The Berkley Group, a consulting firm, The Timmons Group, an engineering firm, and Virginia Commonwealth University’s Center for Urban and Regional Analysis, also contributed to the CEDS.
A draft of the CEDS is available at the CRC website, virginiasheartland.org, at the Prince Edward and Buckingham administration offices and at the Prince Edward and Buckingham public libraries.
CRC Executive Director Melody Foster and CEDS Committee Chair Jordan Miles presented an overview of the 49–page CEDS draft, which includes the goals, challenges, demographic information and an overview of the region’s assets and incoming projects.
Performance measures the committee looks to achieve, according to Foster and Miles, include potentially increasing total regional population from approximately 77,582 to more than 80,000. Foster said this would occur over a five-year period.
Other performance measure goals include increasing educational attainment of an associate degree or higher from 21.6 percent to more than 25 percent, decrease rates for the uninsured from 14 percent to less than 10 percent, and increase homeowner rates from 72 percent to 75 percent or more.
This could potentially occur from the CEDS goals to increase workforce development, broaden its industry and business to keep families and revenue in the region, and utilize the area’s educational institutions to provide workforce development and small business training.
Other goals include marketing the region’s assets to employers and industries, such as call and data centers and regional health care clinics.
Chapman “Hood” Frazier and Longwood University Director of Local & Community Relations Jen Cox asked about the CEDS including an overview of early childhood care for students in the region.
Foster and Miles said education had been a discussion among the committee members, but early childhood education specifically was not a subject that had been a targeted focus.
Ilsa Loeser, with Letterpress Communication, asked about the potential to make a goal to increase the educational spending in the region on a per-child basis.
Navona Hart, with Real Living Cornerstone, asked about an emphasis of bringing last mile broadband service to the region, especially in residential areas where internet access is nearly impossible to attain or nonexistent.
Miles and Foster said this would be a priority and spoke about the Mid-Atlantic Broadband Company’s involvement with bringing fiber connections to the region.
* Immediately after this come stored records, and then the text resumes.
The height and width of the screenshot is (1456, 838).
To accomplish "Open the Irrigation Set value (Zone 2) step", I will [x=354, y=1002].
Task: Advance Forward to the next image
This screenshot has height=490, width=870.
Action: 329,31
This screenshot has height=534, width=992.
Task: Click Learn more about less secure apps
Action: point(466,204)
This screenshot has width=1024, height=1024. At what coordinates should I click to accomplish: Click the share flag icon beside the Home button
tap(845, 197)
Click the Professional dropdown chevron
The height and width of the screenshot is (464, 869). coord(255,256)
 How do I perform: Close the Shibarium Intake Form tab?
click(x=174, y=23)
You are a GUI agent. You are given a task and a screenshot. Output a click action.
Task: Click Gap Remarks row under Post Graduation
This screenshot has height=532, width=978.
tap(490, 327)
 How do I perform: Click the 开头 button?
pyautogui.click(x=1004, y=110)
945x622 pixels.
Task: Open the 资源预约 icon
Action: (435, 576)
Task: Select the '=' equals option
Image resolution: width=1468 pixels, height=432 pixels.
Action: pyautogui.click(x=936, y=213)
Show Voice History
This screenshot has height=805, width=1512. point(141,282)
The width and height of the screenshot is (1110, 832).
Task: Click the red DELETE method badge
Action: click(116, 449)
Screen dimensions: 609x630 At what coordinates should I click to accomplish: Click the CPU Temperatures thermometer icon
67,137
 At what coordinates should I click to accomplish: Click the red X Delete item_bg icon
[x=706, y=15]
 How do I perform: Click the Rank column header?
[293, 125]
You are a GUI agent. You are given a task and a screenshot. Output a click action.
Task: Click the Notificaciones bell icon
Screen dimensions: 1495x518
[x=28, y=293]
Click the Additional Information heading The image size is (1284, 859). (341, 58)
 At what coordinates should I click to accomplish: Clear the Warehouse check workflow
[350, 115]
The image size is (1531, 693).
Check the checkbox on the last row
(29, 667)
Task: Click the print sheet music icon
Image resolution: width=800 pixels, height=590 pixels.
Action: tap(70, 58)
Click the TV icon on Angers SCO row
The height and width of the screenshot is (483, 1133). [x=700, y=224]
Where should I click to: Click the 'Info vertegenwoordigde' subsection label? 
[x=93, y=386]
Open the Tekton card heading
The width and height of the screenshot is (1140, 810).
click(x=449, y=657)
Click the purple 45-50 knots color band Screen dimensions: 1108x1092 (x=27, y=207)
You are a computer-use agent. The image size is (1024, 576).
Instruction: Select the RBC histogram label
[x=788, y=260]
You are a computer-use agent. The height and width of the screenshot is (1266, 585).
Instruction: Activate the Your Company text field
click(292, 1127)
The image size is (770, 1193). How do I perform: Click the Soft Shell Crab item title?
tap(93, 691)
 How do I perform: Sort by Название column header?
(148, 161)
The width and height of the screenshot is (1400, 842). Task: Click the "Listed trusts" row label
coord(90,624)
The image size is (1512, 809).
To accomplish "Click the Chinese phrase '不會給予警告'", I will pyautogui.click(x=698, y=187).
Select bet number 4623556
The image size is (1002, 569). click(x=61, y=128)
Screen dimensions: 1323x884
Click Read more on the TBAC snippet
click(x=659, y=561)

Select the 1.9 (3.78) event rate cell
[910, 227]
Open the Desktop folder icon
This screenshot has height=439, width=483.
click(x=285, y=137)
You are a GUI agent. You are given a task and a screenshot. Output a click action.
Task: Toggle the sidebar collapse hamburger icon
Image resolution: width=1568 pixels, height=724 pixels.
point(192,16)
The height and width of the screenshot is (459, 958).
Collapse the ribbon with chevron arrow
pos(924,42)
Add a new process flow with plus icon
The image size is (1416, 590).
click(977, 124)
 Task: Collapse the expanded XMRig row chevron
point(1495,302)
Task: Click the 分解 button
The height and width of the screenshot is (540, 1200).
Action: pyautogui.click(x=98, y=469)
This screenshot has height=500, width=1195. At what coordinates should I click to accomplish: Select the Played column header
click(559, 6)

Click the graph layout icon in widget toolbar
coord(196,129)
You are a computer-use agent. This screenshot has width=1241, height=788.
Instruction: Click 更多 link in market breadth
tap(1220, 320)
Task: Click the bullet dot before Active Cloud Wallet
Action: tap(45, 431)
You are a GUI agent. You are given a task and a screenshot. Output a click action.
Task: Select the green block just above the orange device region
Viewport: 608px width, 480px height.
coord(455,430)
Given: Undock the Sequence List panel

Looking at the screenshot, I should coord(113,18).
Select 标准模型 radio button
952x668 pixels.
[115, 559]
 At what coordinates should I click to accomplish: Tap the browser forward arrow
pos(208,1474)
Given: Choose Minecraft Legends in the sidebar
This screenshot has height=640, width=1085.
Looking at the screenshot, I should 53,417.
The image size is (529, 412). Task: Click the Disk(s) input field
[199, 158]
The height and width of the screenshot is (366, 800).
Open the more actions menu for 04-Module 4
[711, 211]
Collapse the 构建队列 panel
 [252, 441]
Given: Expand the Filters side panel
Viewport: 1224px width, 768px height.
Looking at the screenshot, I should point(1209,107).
They acknowledged more needed to be done to address this issue.
Cox and Hart addressed the need for increased aid for area fire and rescue stations, which can impact a business or family’s decision to move to a region. Participants also noted an increasing aging population in the area that would need emergency services.
Foster and Miles said this subject had been brought up frequently.
“The demand of their time, plus the training and the cost of that training, is huge,” Foster said.
Cox asked how the CEDS could help with the Virginia Economic Development Partnership’s (VEDP) goal to bring economic development opportunities to the region.
Foster said the region having a strategy like CEDS could be advantageous to VEDP to market the region.
“We want to make sure that we have the best strategy,” Foster said, who noted the economic strategy for the region would change and develop with time.
“This is what the EDA wants to hear,” Miles said about the comments made by participants. “These comments will further bolster the potential for the plan getting approved.”
“It’s an integral part of the process,” Miles said about the public comments.
Loeser and D. Brandon Hennessey, with the Longwood Small Business Development Center, asked about the data information presented in the CEDS draft.
The majority of data was gathered from national and state data, such as the U.S. Census Bureau and Virginia Employment Commission. Foster said a regional survey was not conducted.
Loeser suggested placing state or national benchmarks by regional numbers to provide context or comparison between the region, state and nation.